** BEGIN SOURCE **
# Thermaltake Builders and Part Suggestions Thread



## Secret Rival (Dec 13, 2020)

I've searched and searched but there just aren't many threads or discussion @tPU about Thermaltake and their products.

Are they considered a bad brand? I picked out the case I liked most when I got ready to build my 1st rig and I happened to pick the
View71. Since then, I've continued to use their parts - I have 3 cases (Versa N24 and the Core P5 also), a PSU a bunch of Riing Quad fans (best i've seen on the market).
I think their RGB software blows away the mobo software like Fusion 2.0, which does...nothing much. (Have not tried Mystic, or the others).

Right now I have these parts for my water loop on the way:

CLD 480m radiator
MX1 Plus water block
PR22 reservoir with a DDC pump (How do you compare this one with the D-5??).


So, Thermaltake users - how do you like your build and how much do you like their parts?

So far, I'd go with Thermaltake over Corsair although I haven't seen much of other brands that have many different varieties of parts.
** END SOURCE **
** BEGIN STORED DATA **
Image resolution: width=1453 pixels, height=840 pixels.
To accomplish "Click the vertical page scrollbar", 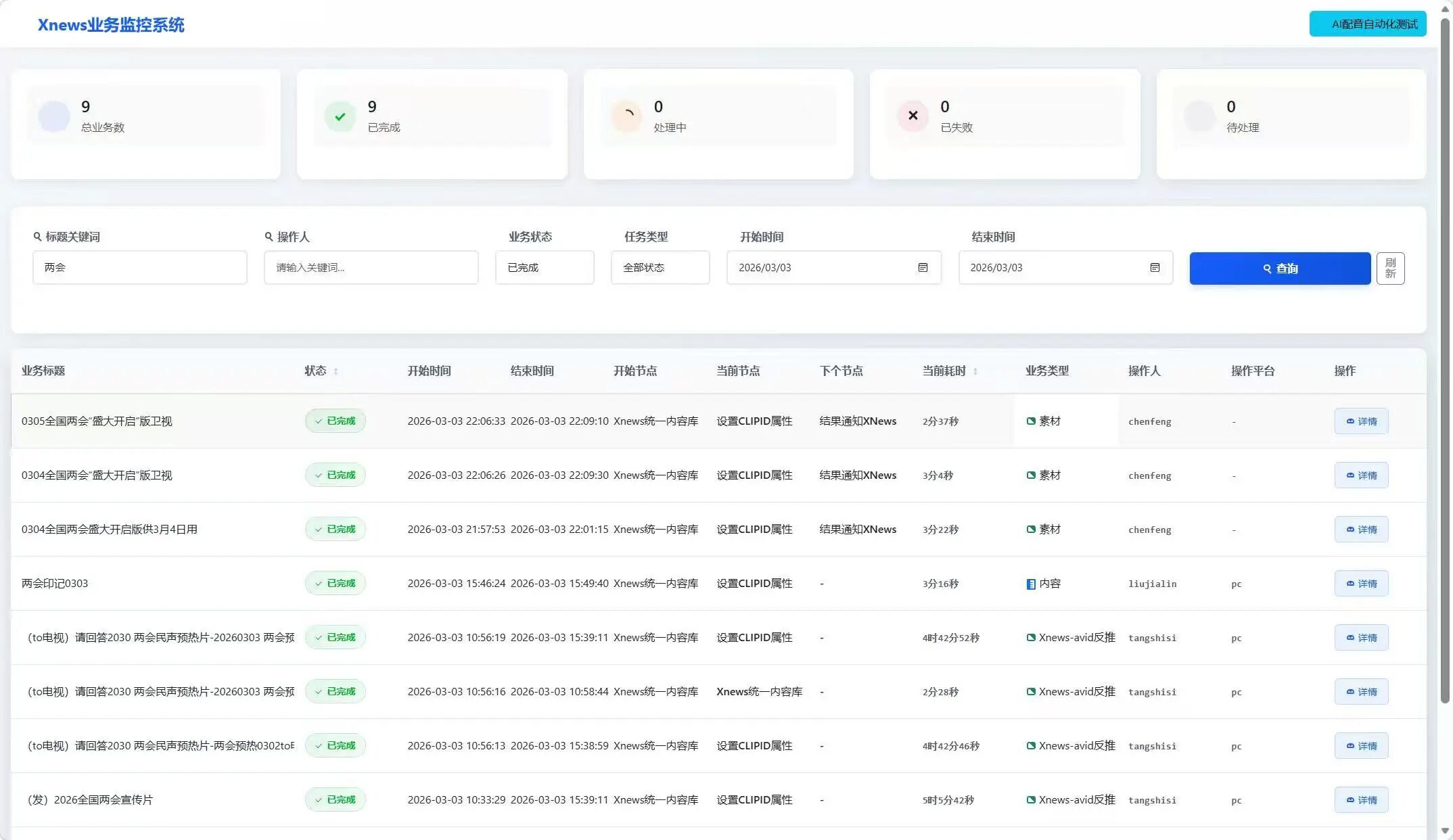I will coord(1445,358).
** END STORED DATA **
TASKS TO PERFORM:
(A) Answer these questions using the Thermaltake thread:
(i) Which case did the poster pick for a first build?
(ii) What radiator is listed among the water-loop parts on the way?
(iii) Which brand would the poster choose Thermaltake over?
(B) Repeat word for word the passage of the Thermaltake thread from "## Secret Rival" up to and including "or the others).".

EXPECTED ANSWERS:
(A)
(i) The View71.
(ii) The CLD 480m radiator.
(iii) Corsair.

(B)
## Secret Rival (Dec 13, 2020)

I've searched and searched but there just aren't many threads or discussion @tPU about Thermaltake and their products.

Are they considered a bad brand? I picked out the case I liked most when I got ready to build my 1st rig and I happened to pick the
View71. Since then, I've continued to use their parts - I have 3 cases (Versa N24 and the Core P5 also), a PSU a bunch of Riing Quad fans (best i've seen on the market).
I think their RGB software blows away the mobo software like Fusion 2.0, which does...nothing much. (Have not tried Mystic, or the others).